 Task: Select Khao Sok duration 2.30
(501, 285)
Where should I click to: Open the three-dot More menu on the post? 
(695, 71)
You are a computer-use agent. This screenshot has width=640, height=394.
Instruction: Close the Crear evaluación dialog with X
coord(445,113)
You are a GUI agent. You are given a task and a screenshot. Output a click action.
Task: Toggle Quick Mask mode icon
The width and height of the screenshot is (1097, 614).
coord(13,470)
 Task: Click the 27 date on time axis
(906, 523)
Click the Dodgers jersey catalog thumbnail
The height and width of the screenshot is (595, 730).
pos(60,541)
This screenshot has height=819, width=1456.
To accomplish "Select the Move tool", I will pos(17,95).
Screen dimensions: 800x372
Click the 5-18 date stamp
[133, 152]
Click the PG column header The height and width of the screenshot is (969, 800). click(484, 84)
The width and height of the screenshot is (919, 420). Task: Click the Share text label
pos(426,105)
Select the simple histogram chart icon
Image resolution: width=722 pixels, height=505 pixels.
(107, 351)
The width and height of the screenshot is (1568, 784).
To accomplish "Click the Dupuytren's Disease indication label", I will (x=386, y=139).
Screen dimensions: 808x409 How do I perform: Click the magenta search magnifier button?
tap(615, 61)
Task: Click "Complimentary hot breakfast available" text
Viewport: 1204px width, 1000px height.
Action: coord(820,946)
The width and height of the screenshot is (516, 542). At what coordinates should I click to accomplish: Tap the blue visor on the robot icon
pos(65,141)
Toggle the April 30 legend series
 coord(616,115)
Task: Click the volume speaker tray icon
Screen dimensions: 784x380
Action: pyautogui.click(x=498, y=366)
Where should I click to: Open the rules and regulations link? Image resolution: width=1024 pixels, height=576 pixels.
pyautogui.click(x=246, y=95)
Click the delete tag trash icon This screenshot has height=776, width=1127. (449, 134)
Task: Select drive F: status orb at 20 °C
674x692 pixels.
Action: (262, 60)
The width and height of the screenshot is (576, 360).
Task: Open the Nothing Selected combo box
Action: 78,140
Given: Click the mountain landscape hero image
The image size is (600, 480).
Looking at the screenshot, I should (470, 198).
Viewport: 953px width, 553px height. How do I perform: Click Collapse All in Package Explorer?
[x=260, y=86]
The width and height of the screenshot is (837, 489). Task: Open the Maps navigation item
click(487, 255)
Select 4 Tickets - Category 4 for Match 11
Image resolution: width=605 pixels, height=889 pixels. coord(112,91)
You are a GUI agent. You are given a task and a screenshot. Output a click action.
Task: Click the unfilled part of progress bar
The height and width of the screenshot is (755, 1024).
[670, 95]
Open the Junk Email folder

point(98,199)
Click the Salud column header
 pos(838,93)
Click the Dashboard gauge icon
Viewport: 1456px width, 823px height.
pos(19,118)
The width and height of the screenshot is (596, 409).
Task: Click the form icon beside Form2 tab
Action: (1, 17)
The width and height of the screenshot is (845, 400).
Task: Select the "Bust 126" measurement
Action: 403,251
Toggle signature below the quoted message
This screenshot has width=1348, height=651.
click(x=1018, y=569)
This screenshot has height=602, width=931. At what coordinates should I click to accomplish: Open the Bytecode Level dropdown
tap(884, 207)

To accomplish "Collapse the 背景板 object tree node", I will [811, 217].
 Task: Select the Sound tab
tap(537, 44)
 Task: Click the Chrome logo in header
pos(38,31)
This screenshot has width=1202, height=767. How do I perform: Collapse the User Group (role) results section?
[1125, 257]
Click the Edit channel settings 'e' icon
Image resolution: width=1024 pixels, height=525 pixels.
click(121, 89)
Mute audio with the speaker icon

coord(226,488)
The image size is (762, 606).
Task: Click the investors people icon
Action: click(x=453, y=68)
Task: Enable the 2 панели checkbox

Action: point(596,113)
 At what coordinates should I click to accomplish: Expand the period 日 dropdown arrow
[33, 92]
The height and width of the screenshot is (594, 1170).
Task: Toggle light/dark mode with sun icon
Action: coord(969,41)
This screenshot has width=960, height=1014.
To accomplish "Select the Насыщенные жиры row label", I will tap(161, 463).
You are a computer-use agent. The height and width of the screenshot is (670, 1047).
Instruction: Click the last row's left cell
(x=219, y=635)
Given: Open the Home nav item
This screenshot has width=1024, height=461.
______________________________
> [Work instructions]:
Starting at the line above that holds "Where should I click to: Open the rules" and ending at the line that holds "Task: Select drive F: status orb at 20 °C", transcribe each line exactly and include no other lines.

> [Completed task]:
Where should I click to: Open the rules and regulations link? Image resolution: width=1024 pixels, height=576 pixels.
pyautogui.click(x=246, y=95)
Click the delete tag trash icon This screenshot has height=776, width=1127. (449, 134)
Task: Select drive F: status orb at 20 °C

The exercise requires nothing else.